In this article we are reporting the optimization of gelcasting process which enabled us to manufacture silicon nitride bodies with around 30–37% porosity and 182–250 MPa flexural strength. Owing to their potential applications mainly in biomedical and aerospace, porous Si3N4 ceramics have gained ever increasing interests. However, the main challenge has been ensuring their high strength while maintaining high porosity. Si3N4 bodies were prepared via a controlled gelcasting followed by pressureless sintering in a coke bed. Monomers including acrylamide (AM) and N,N' -methylenebisacrylamide (MBAM) were employed to formulate the primary slurry.

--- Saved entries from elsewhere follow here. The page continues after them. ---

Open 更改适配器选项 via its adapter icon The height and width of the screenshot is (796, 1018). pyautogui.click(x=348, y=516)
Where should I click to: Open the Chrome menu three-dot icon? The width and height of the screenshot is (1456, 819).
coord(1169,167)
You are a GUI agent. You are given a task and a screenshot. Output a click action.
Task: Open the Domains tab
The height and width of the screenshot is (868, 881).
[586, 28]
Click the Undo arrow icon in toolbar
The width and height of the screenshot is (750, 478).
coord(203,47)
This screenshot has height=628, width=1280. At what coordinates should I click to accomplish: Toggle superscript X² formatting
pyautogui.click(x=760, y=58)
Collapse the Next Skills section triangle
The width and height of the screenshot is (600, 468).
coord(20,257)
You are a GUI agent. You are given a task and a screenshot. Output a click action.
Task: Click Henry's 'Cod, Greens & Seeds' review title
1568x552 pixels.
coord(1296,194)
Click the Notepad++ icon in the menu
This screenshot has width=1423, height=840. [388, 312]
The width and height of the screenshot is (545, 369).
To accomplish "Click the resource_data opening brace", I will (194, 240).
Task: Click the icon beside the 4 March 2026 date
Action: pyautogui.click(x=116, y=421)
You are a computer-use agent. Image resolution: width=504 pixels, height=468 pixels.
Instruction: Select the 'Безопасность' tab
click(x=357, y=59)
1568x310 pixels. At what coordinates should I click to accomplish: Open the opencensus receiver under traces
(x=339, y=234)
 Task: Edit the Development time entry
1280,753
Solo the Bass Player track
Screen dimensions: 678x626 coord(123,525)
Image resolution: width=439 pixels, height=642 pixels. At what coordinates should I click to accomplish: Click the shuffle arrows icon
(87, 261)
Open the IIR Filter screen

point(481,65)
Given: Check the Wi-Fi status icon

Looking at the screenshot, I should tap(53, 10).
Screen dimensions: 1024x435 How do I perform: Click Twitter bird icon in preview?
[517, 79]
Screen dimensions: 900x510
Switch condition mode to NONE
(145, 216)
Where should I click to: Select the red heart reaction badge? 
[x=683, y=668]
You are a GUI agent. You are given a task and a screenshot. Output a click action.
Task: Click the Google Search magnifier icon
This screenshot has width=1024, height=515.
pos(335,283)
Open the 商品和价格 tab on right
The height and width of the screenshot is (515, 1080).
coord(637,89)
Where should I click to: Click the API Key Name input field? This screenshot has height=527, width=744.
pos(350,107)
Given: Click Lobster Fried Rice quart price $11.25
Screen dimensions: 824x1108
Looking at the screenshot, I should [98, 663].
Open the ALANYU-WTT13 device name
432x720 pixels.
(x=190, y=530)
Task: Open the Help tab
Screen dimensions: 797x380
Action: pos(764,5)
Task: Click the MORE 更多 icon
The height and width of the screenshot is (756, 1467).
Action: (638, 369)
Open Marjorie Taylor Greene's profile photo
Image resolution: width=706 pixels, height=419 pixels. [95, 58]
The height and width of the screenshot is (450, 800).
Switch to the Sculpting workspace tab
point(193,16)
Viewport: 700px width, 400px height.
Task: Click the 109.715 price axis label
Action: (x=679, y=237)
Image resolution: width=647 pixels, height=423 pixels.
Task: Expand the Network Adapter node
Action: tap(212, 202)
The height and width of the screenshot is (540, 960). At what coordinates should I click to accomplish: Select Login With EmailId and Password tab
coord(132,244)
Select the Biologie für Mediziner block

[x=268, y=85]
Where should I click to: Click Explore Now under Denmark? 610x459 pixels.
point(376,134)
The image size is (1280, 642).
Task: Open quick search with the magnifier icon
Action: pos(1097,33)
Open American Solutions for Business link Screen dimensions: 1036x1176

Sub-micron Si3N4 powder of 35 vol% was used as solid loading where ammonium persulfate (APS) and N,N,N',N' -tetramethylethylenediamine (TEMED) were added to initiate and catalyze polymerization reactions. Sintering was carried out at 1650 °C for 2–6 h and at 1750 °C for 2 h where 6 wt% mixture of Al2O3−Y2O3 was included as a sintering aid. Phase characterization and microstructural evolution were studied by X-ray diffraction (XRD) and scanning electron microscopy (SEM), respectively; while mechanical evaluation was based on bending test. It was found that by optimizing the viscosity of slurry and the idle time of gelation, a well distribution of high porosity structure is developed. The high strength of the sintered bodies is related to a high volume and unique microstructure of fine and elongated β- Si3N4 grains evolved during optimized sintering conditions. At temperatures above 1650 °C and sintering times of more than 4 h, the strength is decreased due to coarsening of β- Si3N4 grains, however.